The main complication of DME, which is caused by diabetes-related alteration to retinal blood vessels, is fluid build-up in the retina, and it is commonly treated with anti-VEGF drugs. Symptoms include blurred vision, and if untreated, vision loss can be permanent and lead to blindness. Vision can be restored with retinal injections of anti-VEGF drugs.

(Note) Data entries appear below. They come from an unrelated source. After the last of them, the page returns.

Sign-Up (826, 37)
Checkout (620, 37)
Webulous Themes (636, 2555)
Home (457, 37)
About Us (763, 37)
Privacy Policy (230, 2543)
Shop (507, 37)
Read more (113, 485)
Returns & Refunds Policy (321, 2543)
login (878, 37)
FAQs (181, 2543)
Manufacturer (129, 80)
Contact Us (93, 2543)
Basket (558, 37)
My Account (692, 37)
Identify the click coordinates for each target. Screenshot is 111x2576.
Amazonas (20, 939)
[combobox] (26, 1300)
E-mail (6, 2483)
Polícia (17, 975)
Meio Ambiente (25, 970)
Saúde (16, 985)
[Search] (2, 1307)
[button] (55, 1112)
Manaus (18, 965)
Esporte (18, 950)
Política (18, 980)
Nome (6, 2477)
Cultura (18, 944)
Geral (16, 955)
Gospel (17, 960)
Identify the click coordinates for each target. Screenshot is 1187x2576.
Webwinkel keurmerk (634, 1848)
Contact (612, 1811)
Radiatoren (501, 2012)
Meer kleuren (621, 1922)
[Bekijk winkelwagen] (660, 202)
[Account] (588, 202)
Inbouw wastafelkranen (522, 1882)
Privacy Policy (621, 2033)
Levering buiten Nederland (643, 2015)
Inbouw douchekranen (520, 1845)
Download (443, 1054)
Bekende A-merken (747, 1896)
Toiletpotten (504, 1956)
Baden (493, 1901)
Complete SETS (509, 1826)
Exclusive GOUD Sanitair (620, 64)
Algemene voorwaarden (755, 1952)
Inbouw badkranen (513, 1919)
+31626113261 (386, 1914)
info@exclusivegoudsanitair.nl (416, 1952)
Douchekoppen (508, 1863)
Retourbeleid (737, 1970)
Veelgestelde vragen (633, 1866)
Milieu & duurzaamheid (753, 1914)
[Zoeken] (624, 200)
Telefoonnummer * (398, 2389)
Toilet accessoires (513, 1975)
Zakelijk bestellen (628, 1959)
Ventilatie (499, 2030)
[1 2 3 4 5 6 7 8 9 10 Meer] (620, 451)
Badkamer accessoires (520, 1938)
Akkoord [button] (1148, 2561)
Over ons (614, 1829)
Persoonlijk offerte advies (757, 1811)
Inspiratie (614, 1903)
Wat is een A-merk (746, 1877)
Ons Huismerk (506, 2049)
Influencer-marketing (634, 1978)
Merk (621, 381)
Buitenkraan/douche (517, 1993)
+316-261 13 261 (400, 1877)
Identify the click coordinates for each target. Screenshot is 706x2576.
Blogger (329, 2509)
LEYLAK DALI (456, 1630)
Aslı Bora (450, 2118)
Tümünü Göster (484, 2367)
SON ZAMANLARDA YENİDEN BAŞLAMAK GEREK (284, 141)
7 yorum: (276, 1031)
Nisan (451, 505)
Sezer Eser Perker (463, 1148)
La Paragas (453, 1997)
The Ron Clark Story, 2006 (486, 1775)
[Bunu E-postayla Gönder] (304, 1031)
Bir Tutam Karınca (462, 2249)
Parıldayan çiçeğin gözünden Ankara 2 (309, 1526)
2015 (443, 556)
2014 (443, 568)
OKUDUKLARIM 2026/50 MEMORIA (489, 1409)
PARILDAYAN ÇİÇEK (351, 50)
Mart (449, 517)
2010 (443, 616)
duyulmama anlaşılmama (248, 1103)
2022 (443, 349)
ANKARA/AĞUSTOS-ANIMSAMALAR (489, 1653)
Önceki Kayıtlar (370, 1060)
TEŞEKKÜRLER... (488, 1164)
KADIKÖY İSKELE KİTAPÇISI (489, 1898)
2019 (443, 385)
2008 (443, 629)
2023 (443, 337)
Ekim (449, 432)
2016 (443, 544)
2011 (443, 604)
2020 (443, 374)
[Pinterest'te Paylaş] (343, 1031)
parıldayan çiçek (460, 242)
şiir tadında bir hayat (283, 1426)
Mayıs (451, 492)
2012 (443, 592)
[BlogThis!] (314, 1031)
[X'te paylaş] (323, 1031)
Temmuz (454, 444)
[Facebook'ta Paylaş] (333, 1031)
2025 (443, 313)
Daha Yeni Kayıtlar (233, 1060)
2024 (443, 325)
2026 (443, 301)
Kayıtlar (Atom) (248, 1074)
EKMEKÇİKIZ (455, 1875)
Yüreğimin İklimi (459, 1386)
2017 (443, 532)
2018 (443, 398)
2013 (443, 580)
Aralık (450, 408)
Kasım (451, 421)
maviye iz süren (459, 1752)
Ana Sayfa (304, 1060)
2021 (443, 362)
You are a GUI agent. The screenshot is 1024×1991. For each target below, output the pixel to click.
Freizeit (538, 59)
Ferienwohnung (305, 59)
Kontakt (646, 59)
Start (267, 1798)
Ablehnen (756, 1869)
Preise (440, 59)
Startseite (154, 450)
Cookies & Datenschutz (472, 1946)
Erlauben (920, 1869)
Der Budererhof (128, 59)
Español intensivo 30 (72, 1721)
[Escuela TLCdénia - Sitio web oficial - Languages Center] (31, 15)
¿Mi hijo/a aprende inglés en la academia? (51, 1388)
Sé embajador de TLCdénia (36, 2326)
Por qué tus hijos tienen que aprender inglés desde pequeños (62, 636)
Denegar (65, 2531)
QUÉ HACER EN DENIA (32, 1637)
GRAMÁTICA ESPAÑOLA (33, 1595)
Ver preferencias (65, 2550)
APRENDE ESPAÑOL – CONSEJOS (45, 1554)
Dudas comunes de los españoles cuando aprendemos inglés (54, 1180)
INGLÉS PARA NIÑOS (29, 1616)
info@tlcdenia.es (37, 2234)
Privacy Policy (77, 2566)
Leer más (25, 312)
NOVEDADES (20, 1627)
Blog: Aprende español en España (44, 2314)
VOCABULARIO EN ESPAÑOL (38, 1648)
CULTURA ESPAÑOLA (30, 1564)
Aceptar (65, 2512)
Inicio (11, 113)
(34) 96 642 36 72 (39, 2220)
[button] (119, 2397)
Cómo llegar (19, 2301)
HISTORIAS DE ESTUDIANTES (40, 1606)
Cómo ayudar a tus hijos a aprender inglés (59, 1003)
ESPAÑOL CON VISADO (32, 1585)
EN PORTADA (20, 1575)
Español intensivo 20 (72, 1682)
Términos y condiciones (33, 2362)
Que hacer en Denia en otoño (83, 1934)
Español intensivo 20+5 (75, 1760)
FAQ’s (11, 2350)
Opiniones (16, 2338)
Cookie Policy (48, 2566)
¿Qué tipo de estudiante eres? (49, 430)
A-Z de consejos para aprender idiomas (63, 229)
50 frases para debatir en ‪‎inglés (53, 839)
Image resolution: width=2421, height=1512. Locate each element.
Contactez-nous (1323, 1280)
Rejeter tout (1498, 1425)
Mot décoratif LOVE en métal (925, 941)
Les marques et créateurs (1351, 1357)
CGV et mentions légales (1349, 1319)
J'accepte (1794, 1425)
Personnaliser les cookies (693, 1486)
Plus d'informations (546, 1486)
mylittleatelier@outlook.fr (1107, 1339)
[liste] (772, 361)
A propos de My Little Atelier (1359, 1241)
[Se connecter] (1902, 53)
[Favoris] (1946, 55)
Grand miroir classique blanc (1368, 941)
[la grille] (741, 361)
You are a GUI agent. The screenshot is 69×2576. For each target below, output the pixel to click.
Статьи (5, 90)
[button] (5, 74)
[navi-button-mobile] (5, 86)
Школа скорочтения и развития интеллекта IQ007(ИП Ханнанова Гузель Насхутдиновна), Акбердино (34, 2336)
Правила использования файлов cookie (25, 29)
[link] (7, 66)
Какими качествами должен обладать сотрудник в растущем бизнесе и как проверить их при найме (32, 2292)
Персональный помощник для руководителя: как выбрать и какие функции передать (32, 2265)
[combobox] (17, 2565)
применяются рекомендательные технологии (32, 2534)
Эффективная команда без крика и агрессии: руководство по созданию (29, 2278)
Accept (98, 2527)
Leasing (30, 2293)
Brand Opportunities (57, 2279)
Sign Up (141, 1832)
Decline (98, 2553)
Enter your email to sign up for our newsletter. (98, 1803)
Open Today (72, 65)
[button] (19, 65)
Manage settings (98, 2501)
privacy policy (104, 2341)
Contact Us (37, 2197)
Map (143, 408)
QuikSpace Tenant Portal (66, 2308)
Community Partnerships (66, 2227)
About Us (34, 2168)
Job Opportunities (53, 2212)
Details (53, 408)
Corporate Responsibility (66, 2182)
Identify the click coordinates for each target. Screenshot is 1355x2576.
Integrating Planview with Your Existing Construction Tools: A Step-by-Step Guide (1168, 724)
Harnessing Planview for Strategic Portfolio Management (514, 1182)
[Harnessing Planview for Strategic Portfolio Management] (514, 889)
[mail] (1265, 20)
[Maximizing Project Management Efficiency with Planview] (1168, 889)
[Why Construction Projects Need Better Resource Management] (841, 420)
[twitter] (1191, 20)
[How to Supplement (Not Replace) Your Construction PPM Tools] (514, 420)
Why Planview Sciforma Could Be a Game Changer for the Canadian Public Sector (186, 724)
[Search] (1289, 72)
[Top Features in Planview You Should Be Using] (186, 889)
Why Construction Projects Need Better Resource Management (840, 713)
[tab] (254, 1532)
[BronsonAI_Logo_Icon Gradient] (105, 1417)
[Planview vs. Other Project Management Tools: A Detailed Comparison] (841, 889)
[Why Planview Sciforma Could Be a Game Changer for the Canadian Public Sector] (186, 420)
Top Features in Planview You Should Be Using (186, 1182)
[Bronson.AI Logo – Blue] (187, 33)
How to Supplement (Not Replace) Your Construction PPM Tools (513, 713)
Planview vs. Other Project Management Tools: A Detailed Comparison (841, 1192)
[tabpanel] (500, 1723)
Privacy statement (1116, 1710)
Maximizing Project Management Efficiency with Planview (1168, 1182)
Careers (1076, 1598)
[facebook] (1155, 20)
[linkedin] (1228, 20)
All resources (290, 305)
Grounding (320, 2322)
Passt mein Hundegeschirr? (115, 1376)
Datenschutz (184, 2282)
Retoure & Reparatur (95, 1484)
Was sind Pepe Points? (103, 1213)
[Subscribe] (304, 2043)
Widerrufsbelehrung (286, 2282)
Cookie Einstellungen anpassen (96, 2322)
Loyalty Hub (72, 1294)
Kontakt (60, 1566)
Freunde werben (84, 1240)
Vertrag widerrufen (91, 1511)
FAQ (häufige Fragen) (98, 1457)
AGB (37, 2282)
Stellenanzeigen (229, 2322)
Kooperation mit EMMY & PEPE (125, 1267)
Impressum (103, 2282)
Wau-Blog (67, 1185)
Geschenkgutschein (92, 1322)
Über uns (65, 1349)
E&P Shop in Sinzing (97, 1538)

The DRCR Retina Network has previously shown that bevacizumab and aflibercept improve visual acuity in people with DME; however, while aflibercept is approved by the US Food and Drug Administration (FDA) to treat DME and averages better visual outcomes, bevacizumab is much more cost-effective and is sometimes required by insurers as a first line treatment.
“We’ve demonstrated here one method to managing a step treatment, where the outcomes are similar to the best existing treatment protocol with [aflibercept],” said Jennifer Sun, MD, MPH, of Joslin Diabetes Center and Harvard Medical School, Boston, and chair of diabetes initiatives for the DRCR Retina Network. “Anytime we can add to a clinician’s toolbox, whether it’s a new medication or a new approach to using existing medications, is in this study, it’s a benefit for patients.”
The study enrolled 270 participants with diabetic macular edema (DME), some of whom received treatments in both eyes. At enrollment, all had best-corrected visual acuity between 20/50 and 20/320.
At the start of the study, half of the eyes were assigned to aflibercept, and the other half were assigned to bevacizumab. Participants who needed treatment in both eyes were assigned a different drug for each eye.
Study participants received either bevacizumab or aflibercept injections every 4 weeks for 24 weeks. If eyes assigned to bevacizumab failed to reach the pre-set improvement benchmarks starting at 12 weeks, the eye was switched to aflibercept.
After 24 weeks, physicians could taper down the frequency of injections as appropriate to maintain visual acuity, and the study collected information on the participants’ retinal structure and visual acuity for 2 years.
At the end of 2 years, eyes in both groups had similar visual acuity outcomes, improving on average approximately 3 lines on an eye chart, compared to the trial’s start. In the bevacizumab group, 70% of eyes switched to aflibercept during the study.
“While most participants on [bevacizumab] eventually switched to [aflibercept], they still had improvement during those initial weeks, even if they didn’t hit our pre-set benchmarks, said Adam Glassman of the Jaeb Center for Health Research and director of the DRCR Retina Network coordinating center. “There are large cost disparities between these drugs, so differences in treatment strategies may have substantial cost implications.”